Moncef Ben Moussa, Gultan Kisanak e Dario Nardella
La conferenza stampa ha fissato l’attenzione sul ruolo delle città nella costruzione di un positivo rapporto con l’altro, anticipando, con alcuni relatori, tematiche dell’incontro pomeridiano: “Le città non possono morire”.
“Città come Firenze, Torino, Lampedusa e oggi anche Rimini sono in prima fila per cercare di dare una mano a popolazioni in difficoltà e per superare la logica delle barriere, delle armi e dell’inimicizia tra i popoli”. L’ha affermato Moncef Ben Moussa, Direttore del Museo del Bardo (Tunisia), che ha proseguito: “Il titolo del Meeting è molto significativo e contiene un’indicazione per il mondo intero. L’altro è indispensabile per la nostra vita”. Moussa ha sottolineato l’importanza della cultura e della coscienza della propria storia per una positiva convivenza tra i diversi.

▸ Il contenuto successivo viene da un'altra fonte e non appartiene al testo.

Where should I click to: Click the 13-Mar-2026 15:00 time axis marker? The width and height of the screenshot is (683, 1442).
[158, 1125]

È intervenuta quindi la signora Gultan Kisanak, Sindaco di Diyarbakir (Turchia), “una città che ha un percorso storico di ottomila anni ed è molto importante per la politica nel Medio Oriente”. “Purtroppo dall’anno scorso – ha ricordato Kisanak – è terminato il dialogo tra Turchia e curdi e si è passati alla guerra, con le sue distruzioni e tragedie. Ma nonostante tutto Diyarbakir continua ad essere una città della convivenza delle differenze. Trentamila profughi sono venuti da noi per gli attacchi dell’Isis e li abbiamo accolti come fratelli. Noi insistiamo per il dialogo, perché termini la guerra e si possa ottenere uno statuto per la libertà di espressione del popolo curdo”.

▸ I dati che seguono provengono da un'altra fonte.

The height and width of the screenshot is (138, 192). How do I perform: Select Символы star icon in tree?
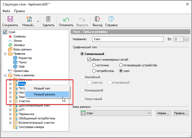click(10, 36)
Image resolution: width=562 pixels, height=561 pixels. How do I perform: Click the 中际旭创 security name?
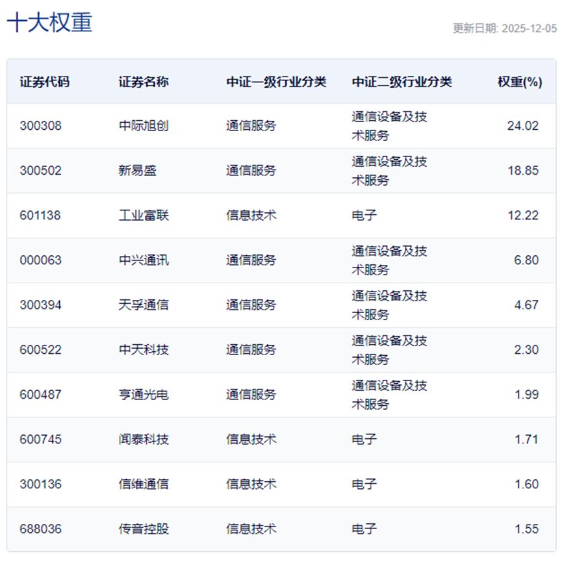click(144, 126)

“Il Meeting ospita ogni anno una riunione dei sindaci delle città del mondo. Un’esperienza che abbiamo già lanciato a Firenze con l’iniziativa ‘Unity in diversity’ – ha detto il Sindaco di Firenze Dario Nardella – Puntando nuovamente sulla diplomazia delle città e dei sindaci, nel solco tracciato 60 anni fa da Giorgio La Pira, possiamo favorire pace e integrazione. I sindaci non hanno il potere dei capi di Stato ma possono contare, piuttosto, sulla libertà di agire e di muoversi travalicando i confini nazionali e internazionali e usando i loro propri strumenti: cultura, educazione, dialogo ed esperienze civili di convivenza”.